◆ **Work task**
In the records below, find the lines that include "arrow" and copy each.

◆ **Extracted records**
Start of Block

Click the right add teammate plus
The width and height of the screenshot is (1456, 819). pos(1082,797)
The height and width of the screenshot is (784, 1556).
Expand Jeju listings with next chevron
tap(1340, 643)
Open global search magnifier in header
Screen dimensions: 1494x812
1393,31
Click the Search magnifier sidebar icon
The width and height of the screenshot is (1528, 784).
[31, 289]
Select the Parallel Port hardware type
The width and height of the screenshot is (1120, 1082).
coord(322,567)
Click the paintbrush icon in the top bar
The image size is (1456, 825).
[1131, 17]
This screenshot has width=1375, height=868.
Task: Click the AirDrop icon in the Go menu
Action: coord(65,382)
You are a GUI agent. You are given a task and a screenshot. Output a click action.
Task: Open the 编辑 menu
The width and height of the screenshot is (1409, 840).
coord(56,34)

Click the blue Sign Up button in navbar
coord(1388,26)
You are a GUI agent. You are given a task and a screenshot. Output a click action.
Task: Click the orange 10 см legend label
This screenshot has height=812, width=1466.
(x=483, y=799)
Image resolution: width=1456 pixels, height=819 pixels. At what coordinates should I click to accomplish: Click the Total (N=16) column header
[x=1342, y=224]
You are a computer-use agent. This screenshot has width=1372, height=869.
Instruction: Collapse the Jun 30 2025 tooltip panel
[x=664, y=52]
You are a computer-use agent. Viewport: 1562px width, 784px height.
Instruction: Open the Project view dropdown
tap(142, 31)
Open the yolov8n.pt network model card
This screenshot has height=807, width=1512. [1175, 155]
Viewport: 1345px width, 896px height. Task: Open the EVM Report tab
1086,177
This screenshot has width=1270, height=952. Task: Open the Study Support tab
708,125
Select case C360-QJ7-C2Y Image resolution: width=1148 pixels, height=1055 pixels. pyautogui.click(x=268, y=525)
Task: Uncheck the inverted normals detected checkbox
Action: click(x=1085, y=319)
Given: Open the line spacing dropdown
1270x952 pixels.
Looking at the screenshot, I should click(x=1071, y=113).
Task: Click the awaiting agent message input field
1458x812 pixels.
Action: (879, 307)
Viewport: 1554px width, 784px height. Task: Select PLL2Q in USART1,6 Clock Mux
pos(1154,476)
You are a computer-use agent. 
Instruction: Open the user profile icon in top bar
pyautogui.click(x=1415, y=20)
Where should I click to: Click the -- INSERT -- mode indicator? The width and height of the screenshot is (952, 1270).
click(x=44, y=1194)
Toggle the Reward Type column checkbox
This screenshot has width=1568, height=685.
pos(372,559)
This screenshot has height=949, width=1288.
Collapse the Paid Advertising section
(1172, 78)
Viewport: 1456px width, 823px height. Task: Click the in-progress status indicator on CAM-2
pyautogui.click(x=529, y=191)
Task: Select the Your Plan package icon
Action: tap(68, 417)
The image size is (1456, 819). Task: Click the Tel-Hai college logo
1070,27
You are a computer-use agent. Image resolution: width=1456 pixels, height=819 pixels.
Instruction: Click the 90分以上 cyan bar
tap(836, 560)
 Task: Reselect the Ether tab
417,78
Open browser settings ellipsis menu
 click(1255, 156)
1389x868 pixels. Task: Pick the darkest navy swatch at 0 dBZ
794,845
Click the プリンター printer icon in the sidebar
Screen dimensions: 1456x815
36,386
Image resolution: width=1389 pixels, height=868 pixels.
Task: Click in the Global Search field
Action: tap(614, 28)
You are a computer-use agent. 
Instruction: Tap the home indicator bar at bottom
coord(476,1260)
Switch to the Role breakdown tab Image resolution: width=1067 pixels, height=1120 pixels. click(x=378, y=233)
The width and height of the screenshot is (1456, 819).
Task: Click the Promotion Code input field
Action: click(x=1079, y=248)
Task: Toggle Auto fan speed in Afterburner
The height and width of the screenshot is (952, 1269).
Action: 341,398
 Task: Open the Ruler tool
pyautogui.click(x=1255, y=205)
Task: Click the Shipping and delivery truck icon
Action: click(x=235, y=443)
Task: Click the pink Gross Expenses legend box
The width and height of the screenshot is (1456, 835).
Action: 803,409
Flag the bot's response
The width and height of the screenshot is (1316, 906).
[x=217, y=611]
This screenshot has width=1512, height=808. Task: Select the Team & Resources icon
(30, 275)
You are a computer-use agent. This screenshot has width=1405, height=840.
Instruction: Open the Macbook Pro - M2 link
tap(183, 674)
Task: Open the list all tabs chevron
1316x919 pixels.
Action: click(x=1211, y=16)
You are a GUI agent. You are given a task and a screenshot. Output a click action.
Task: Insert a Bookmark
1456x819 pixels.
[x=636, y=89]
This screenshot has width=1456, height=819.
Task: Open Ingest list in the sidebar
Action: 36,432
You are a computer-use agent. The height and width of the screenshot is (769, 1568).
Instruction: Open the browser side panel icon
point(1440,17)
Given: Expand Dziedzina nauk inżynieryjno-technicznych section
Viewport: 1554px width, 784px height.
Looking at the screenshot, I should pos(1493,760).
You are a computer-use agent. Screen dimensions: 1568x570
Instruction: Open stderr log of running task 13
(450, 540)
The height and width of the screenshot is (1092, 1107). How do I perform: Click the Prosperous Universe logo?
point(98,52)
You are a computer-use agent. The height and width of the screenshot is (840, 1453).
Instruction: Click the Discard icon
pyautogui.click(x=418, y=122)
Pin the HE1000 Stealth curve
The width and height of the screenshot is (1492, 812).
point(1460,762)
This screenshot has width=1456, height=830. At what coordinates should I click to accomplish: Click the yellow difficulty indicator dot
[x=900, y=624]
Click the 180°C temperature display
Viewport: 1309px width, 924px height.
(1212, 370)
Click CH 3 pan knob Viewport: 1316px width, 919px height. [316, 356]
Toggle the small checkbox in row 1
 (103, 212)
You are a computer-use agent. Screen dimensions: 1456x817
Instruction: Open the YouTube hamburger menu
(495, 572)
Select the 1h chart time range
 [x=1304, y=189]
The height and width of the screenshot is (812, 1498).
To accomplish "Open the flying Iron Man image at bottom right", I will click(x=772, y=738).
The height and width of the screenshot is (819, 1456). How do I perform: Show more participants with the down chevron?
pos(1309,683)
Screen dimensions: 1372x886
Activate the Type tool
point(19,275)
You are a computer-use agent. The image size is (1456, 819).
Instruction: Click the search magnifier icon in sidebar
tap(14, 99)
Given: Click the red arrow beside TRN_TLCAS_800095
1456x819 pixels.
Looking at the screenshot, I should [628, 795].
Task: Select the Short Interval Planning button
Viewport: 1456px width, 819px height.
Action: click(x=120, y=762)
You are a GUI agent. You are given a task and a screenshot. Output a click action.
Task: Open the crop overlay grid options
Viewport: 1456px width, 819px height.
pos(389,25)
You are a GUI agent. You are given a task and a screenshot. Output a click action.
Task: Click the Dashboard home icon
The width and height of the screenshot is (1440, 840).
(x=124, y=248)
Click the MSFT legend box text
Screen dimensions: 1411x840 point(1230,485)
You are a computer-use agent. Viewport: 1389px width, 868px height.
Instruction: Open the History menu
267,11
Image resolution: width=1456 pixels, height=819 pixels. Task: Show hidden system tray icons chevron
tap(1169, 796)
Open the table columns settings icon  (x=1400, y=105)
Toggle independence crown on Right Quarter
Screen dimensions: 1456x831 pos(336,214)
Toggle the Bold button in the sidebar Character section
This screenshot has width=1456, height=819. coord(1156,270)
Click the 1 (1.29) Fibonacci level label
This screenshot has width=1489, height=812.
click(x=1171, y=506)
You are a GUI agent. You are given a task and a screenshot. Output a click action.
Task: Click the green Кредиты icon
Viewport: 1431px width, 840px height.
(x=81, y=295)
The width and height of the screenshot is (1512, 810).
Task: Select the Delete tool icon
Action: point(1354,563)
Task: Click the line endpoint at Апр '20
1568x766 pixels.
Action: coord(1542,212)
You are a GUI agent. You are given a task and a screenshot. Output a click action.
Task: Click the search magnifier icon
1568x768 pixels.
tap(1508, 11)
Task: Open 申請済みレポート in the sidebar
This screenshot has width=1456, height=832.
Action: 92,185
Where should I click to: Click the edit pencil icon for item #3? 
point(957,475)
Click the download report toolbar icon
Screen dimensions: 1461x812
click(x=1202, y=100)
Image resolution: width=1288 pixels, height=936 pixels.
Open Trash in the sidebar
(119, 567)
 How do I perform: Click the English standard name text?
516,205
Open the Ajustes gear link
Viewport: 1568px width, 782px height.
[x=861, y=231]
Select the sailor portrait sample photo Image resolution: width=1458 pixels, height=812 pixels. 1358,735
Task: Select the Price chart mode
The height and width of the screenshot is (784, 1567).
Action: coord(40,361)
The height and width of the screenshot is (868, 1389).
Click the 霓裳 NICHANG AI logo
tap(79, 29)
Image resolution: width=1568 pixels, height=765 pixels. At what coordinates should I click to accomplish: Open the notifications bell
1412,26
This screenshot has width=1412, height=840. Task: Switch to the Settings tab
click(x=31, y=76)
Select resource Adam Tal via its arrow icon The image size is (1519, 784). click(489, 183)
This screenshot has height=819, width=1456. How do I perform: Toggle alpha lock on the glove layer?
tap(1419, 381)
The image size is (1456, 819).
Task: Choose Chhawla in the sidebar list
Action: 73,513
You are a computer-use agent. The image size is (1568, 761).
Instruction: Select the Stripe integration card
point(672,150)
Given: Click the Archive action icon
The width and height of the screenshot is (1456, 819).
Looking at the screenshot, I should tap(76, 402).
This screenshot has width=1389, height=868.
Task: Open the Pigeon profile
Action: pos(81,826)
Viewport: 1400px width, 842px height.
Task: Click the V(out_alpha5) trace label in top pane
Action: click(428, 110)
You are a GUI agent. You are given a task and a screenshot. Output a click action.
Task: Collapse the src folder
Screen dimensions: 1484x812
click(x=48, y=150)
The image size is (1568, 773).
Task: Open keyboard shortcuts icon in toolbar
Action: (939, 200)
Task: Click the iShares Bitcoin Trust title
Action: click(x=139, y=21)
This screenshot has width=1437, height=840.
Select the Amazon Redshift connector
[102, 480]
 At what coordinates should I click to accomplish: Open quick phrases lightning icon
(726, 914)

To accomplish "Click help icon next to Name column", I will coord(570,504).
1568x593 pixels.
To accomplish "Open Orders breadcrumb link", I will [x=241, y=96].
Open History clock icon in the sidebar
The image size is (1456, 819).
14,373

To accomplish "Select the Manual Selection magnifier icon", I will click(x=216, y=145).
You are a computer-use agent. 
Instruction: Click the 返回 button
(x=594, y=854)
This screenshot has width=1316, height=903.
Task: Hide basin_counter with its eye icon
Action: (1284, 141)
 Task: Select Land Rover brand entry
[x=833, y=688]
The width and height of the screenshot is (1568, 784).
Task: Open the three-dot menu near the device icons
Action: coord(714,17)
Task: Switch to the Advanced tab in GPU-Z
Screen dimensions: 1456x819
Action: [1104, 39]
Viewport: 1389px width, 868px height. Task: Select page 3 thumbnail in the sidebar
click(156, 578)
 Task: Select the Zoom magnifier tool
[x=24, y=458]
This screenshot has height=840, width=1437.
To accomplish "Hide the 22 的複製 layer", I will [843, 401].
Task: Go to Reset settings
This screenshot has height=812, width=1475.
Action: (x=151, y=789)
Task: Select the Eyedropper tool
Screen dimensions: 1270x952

End of Block

◆ **Answer box**
Given: Click the red arrow beside TRN_TLCAS_800095
Select resource Adam Tal via its arrow icon The image size is (1519, 784). click(489, 183)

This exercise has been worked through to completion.